→ **EXTRACT PROVIDED**
How can I use "." as the delimiter with String.split() in java

JavaStringSplit

Java Problem Overview


What I am trying to do is read a .java file, and pick out all of the identifiers and store them in a list. My problem is with the .split() method. If you run this code the way it is, you will get ArrayOutOfBounds, but if you change the delimiter from "." to anything else, the code works. But I need to lines parsed by "." so is there another way I could accomplish this?

import java.io.BufferedReader;
import java.io.FileNotFoundException;
import java.io.FileReader;
import java.io.IOException;
import java.util.*;


public class MyHash {
    private static String[] reserved = new String[100];
    private static List list = new LinkedList();
    private static List list2 = new LinkedList();
    
    public static void main (String args[]){
        Hashtable hashtable  = new Hashtable(997);
        makeReserved();
        readFile();
        String line;
        ListIterator itr = list.listIterator();
        int listIndex = 0;
        while (listIndex < list.size()) {
            
            if (itr.hasNext()){
                line = itr.next().toString();
                //PROBLEM IS HERE!!!!!!!!!!!!!!!!!!!!!!!!!!!!!!!!!!!!!!!!!!!

→ **SHORT PROBLEM A**
Rewrite the records from the line containing "Image resolution: width=1287" down through the end of the records, changing "button" to "control" and leaving everything else the same.

→ **INPUT MATERIAL**
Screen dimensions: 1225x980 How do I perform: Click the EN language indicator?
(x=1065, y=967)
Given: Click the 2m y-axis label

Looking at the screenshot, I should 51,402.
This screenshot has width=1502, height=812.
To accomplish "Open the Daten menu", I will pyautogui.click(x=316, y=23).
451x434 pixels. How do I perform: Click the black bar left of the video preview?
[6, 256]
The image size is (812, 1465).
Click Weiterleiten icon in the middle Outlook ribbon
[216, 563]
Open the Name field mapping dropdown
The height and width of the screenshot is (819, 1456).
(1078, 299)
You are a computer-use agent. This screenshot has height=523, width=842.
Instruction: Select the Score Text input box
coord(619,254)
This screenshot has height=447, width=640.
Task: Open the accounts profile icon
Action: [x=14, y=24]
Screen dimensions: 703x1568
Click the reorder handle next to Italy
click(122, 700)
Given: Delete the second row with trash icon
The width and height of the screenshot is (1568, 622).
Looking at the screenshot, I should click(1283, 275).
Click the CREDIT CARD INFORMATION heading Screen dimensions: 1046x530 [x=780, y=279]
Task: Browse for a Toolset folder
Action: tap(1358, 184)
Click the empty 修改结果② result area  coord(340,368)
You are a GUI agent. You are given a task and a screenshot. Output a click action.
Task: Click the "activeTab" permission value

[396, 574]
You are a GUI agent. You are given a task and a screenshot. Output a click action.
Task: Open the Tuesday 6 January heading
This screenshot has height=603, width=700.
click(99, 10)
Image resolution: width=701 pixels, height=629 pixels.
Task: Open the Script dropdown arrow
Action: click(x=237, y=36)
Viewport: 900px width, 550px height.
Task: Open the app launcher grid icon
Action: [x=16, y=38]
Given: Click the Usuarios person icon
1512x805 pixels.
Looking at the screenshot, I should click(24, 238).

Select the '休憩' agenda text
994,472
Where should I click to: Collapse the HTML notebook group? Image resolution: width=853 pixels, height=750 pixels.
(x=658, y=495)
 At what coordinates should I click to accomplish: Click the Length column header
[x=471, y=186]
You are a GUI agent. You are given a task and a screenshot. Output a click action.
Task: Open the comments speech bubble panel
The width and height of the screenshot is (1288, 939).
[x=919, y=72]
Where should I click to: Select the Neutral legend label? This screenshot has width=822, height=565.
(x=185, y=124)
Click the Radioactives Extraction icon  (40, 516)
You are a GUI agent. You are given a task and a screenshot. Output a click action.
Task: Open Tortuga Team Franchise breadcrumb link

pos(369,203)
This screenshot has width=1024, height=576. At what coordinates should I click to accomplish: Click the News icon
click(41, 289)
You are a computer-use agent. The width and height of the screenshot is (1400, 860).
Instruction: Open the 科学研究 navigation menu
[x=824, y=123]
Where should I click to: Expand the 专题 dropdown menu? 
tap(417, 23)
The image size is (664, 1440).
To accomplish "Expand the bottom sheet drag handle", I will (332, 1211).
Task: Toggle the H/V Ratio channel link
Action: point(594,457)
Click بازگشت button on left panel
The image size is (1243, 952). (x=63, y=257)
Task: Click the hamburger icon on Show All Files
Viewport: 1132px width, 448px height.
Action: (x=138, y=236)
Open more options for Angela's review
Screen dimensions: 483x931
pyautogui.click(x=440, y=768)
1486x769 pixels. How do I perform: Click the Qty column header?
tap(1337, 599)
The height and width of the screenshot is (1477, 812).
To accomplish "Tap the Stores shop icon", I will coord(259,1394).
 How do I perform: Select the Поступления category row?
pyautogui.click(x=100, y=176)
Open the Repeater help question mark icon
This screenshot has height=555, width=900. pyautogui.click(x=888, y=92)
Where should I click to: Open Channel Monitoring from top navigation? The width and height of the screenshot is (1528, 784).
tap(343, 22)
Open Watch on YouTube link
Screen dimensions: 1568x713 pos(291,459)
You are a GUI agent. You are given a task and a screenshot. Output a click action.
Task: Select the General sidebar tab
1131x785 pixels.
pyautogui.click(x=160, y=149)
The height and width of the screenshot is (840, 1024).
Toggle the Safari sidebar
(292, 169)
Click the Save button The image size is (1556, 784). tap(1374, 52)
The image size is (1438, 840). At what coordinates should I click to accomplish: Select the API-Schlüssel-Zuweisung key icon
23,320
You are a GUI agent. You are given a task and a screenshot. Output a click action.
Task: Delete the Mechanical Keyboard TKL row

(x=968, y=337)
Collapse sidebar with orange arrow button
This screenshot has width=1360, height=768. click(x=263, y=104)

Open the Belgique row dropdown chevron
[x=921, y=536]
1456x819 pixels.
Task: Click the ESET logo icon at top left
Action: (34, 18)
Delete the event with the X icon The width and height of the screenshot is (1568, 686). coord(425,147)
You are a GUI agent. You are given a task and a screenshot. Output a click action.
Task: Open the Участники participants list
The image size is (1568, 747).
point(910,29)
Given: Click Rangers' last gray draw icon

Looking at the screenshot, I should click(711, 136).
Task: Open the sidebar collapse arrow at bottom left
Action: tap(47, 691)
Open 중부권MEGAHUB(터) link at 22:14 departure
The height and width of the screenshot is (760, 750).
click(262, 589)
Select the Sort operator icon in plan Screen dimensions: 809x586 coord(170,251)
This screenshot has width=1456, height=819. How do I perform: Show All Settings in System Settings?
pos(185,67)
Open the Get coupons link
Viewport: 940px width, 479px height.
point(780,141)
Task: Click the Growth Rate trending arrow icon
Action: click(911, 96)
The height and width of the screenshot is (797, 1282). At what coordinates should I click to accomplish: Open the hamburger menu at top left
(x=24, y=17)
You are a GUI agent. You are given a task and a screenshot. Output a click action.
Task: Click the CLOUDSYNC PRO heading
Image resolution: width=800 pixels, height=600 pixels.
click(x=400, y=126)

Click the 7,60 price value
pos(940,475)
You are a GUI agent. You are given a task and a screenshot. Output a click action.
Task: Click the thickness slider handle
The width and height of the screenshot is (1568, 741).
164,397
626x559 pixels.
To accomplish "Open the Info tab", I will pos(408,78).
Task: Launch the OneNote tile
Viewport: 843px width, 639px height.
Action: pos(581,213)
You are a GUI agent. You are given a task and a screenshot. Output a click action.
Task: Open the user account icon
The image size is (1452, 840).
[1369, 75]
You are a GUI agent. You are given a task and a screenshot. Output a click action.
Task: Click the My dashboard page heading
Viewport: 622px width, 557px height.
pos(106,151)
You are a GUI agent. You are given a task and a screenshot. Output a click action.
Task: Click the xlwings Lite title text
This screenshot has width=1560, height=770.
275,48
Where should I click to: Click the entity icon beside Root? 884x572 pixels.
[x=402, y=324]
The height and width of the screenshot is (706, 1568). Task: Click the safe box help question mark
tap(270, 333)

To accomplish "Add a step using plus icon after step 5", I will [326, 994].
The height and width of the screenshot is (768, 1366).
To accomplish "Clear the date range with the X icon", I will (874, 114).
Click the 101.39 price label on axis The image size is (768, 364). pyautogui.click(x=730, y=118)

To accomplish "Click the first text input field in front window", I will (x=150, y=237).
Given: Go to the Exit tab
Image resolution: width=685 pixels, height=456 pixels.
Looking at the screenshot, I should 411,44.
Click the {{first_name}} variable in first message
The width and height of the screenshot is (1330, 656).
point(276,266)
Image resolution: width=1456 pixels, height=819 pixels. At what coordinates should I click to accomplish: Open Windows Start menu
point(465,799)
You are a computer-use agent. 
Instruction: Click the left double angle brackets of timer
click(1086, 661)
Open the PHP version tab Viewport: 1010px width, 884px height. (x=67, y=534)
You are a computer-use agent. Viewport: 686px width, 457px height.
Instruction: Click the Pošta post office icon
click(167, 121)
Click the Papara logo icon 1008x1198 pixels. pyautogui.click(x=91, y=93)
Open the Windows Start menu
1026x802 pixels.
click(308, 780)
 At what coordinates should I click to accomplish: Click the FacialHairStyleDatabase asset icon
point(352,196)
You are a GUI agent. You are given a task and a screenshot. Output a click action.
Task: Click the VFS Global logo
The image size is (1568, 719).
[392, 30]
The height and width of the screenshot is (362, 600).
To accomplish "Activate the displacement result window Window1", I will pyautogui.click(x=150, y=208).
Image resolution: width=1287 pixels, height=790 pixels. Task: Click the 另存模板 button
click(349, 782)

→ **SHORT PROBLEM B**
Answer these about the Java split question:
(i) What error does the poster say occurs when the code is run with "." as the delimiter?
(ii) What capacity is passed to the Hashtable constructor in main?
(iii) What size is the reserved String array declared with?

→ **TASK RESULT A**
Image resolution: width=1287 pixels, height=790 pixels. Task: Click the 另存模板 control
click(349, 782)

→ **TASK RESULT B**
(i) ArrayOutOfBounds
(ii) 997
(iii) 100